Exercise aim: Copy every line of the data below without changing a word, and leave out the pictures.

(Entries for locating text and elements)
:::

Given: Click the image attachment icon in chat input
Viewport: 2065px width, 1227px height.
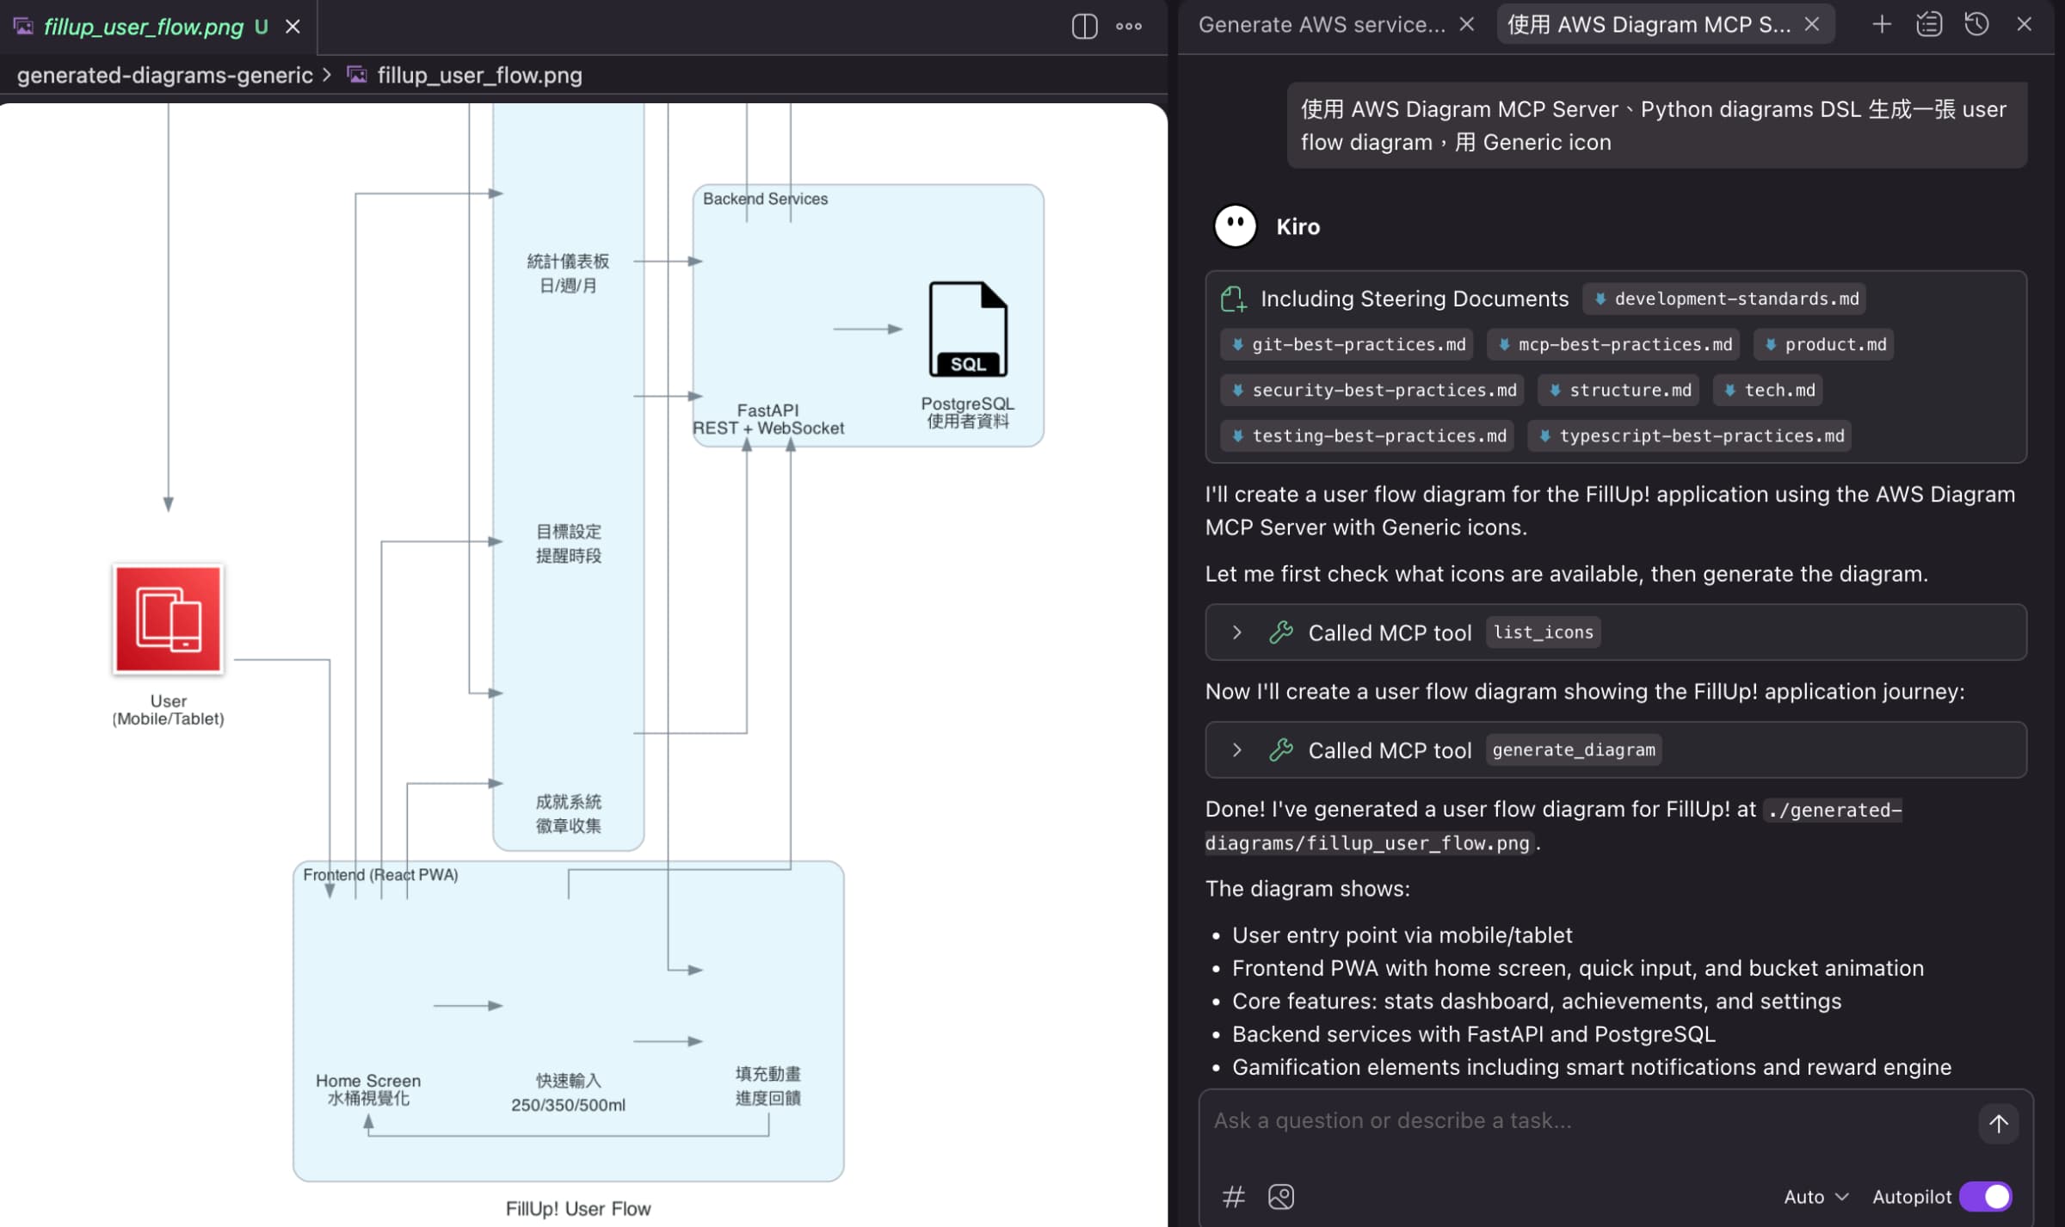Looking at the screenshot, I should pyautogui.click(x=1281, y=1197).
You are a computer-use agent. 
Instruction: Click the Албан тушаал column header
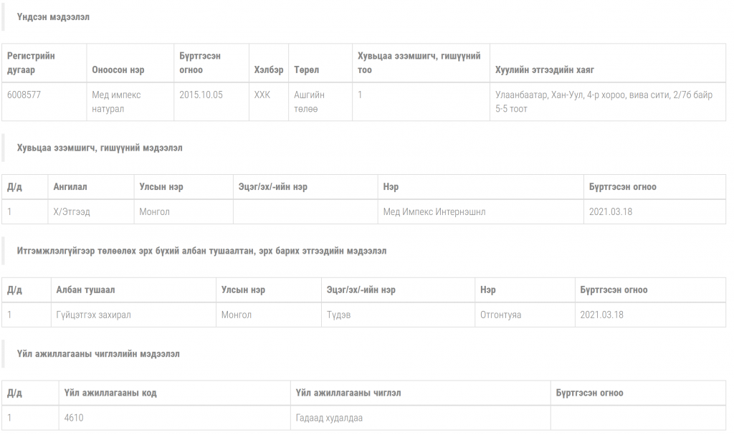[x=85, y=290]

:::

Written solution:
Given: Click the image attachment icon in chat input
Viewport: 2065px width, 1227px height.
Looking at the screenshot, I should pyautogui.click(x=1281, y=1197).
You are a computer-use agent. 
Instruction: Click the Албан тушаал column header
[x=85, y=290]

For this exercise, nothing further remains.